DATA SCIENCE SKILLS THAT MATTER

Our group embarked on the quest to find an answer to the title question. Our approach consisted of trying to identify the terms that are commonly tagged along with the Twitter handle #Datascience. This provides the keywords that are most often associated with ‘data science’. The top 20 de-duped keywords will serve as a dictionary for the analysis. It is important to note that, these keywords may not be used in professional job listings. To validate the findings from Twitter, professional job listing sites in the US such as LinkedIn and Indeed will be used.

Twitter

Twitter headquarters

Twitter is a social network founded in 2006, it has over 325 million members and serves as a barometer of public opinion. Social media has played a fundamental role in the social activism of the 21st century. Nevertheless, people share their opinions and connect in a wide range of areas including careers. Is precisely this fact that motivated us to treat Twitter as a barometer for what hashtags people associate most commonly to Data Science.

Getting Twitter Data

To have access to the Twitter data, we used the twitteR package. An API account and app had to be created to be able to access Twitter’s API. After connecting to twitter, we asked for the top 1000 tweets containing the hashtag #DataScience. We extracted the words from these tweets and got 5200 words. If we group and count the words that are repeated we get about 493 words.
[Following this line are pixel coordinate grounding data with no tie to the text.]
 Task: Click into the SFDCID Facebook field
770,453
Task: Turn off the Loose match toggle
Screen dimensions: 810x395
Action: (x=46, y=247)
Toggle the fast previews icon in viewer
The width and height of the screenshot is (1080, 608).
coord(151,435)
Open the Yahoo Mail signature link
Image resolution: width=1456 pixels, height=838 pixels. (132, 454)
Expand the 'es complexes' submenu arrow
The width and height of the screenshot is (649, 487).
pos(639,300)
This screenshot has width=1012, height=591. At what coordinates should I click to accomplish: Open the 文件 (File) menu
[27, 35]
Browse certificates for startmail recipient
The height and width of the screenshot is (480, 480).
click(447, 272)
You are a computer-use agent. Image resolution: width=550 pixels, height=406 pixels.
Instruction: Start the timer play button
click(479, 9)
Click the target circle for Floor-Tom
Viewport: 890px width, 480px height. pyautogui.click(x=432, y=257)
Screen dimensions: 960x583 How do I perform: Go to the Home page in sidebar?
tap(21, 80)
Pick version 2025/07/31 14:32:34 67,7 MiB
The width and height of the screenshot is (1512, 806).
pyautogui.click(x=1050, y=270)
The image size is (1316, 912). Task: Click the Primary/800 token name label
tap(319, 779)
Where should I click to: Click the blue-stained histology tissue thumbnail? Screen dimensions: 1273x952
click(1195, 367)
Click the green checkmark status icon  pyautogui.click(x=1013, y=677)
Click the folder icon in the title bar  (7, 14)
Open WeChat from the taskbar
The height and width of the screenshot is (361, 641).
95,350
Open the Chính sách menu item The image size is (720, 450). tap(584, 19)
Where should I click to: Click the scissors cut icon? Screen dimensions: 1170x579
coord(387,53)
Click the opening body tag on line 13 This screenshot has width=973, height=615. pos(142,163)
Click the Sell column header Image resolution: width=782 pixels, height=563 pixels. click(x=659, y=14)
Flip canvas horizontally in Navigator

## `summarise()` ungrouping output (override with `.groups` argument)

word	word_count
AI	365
BigData	345
MachineLearning	284
IoT	252
Analytics	242
Python	212

Visualizing Common words

count_word_cut<-count_word%>%
  filter(word_count>20)

ggplot(count_word_cut, mapping=aes(x=reorder(word,word_count),y=word_count))+
  geom_bar(stat="identity")+
  coord_flip() +
  labs(title="Twitter Scrape for hashtags when #DataScience is Used",x="hashtags", y="count")

What we learned from Twitter

As we can see in this plot, the terms most people associate with Data Science are: - AI, Big Data, Machine Learning and Analytics

We see different languages associated with Data Science, of which Python appears to be number one.

We also see frameworks like Tensorflow and PyTorch.

Started in 2003, LinkedIn began as a social network for professionals and has evolved throughout the years into a Networking platform with career building capabilities, training and job search functionality. LinkedIn pivoted from a social network to a full fledged enterprise tailored to career searching, training and networking. Linkedin has topped at 315 million members and, according to recent statistics, the number of business professionals in the world is estimated between 350 and 600 million individuals. This means that over 50% of the business professionals in the planet are on LinkedIn!* See source

Being able to query the job listings in LinkedIn would be an invaluable resource in answering the proposed question. Scraping data from LinkedIn used to be easier a few years ago but LinkedIn has implemented some security measures to ensure its members data is kept safe. At the same time, they have made scraping job postings harder. Nevertheless, scrape we shall.

Getting LinkedIn Data

To get the data from linkedin, we wrote a set of linkedin scraper functions using rvest. You can find these functions within the functions folder:

# Function:       linkedIn_scrape
# returns:        data frame
# link_base_url:  is the base url without the appended page number thing
# max:            is the maximum number of pages you want to scrape
# all_links:      returns all the links found 
# all_links_unique: ensures the job links are unique
# all_jobs_scrape:iterates thru the links and scrapes the data

linkedIn_scrape<-function(link_base_url,max){
  link_base_url<-link_base_url
  max<-max
  job_link_list<-all_links(link_base_url=link_base_url,max=max)
  final_output_df<-all_jobs_scrape(job_link_list)
  return(final_output_df)
}

linkedIn_scrape_unique<-function(link_base_url,max){
  link_base_url<-link_base_url
  max<-max
  job_link_list<-all_links_unique_check(link_base_url=link_base_url,max=max)
  final_output_df<-all_jobs_scrape(job_link_list)
  return(final_output_df)
}

Null Scrape vs Data Science Scrape

For this analysis, we scraped the data to 250 job postings in Linkedin, by examining their description, we looked for the most common used words in the job posting. We also wanted to compare these results to what we will get if we did not search specifically for the keyword “Data Science”.

word	word_count
AI	365
BigData	345
MachineLearning	284
IoT	252
Analytics	242
Python	212

We then transformed this dataset, which at this point consisted of 10,132 observations. For the Null Scrape vs Data Science Scrape, we used the term count difference between the two datasets and prepared the most common ones to be examined by a plot.:

Looking at this graph, we see words that we did not see in our twitter search:

-experience and people appear to be pointing to Soft Skills as opposed to technical skills. -Analytics, Machine Learning and Statisics also appear to be valued more than specific frameworks or packages. -Python once again appears to be the top language, in this case, followed by SQL.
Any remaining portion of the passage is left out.